After graduating from Nuclear Weapons School at Lowry AFB in Denver, I was assigned to the 36th Tactical Fighter Wing, 336th Munitions Maintenance Squadron at Bitburg. After a brief four months with the 71st TMS as a Tech 5 on a lauch crew, I transferred to the Nuclear Weapons Depot known as the "500 Area" just north of the flight-line. This maintenance and storage facility was packed with all kinds of ordinance; nuclear, conventional, etc. The 500 Area was a highly secure facility surrounded by two 10' razor topped fences and patroled by USAF Security Police, 24-7. The 336th maintained all the nuclear weapons at Bitburg; changing time sensitive components, preping the bombs to and from the flight line and insuring that they would work if necessary. We would inspect the bombs before and after they were taken to the flight line. The nuclear weapons went to the Victor Alert(VA) area where F-4's were kept on alert 24-7. We also had to ensure that there was a working PAL box plugged into the Nuc so that the weapon could be unlocked before flight. We maintained several different types kinds of nuclear bombs at Bitburg; the B28, B43, B57 and B61 plus the W54 warhead. You can see these weapons at these web sites:
http://www.nationalmuseum.af.mil/factsheets/factsheet.asp?id=1036 for the B28
http://en.wikipedia.org/wiki/B43_nuclear_bomb for the B43
www.globalsecurity.org/wmd/systems/b61.htm for the B61
For a chart of all US Nuclear Weapons see:
If you served in the USAF as a nuclear weapons specialist, 463X0, take a look at this site. You might find some old friends at
Bitburg Air Base is now closed and turned over to the German government as a civilian airport. The Soviet Union is no longer in existence. The 36th TFW was dissolved and most of those nuclear weapons have been decommissioned. I think we won. President Reagan was right,"Peace through Strength" works.

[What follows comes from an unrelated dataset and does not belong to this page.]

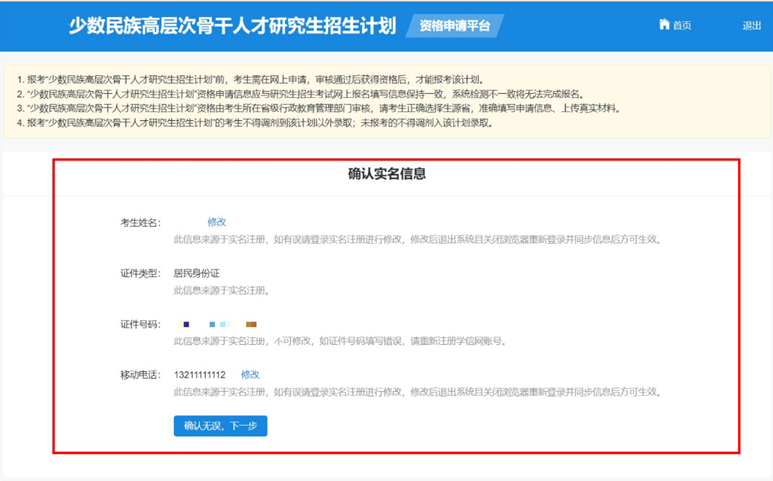Click 修改 next to 考生姓名

coord(217,222)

For all you spineless liberals out there one fact remains, deterrence works. He who has the biggest guns wins. Appeasement never wins. Peace through strength is a fact jack. Those F4's and Mace Missiles with nuclear weapons was something the Soviets did not want to face in Western Europe.
The F-4 Phantom is now retired, and so am I. Rest easy Phantom, you did a great job!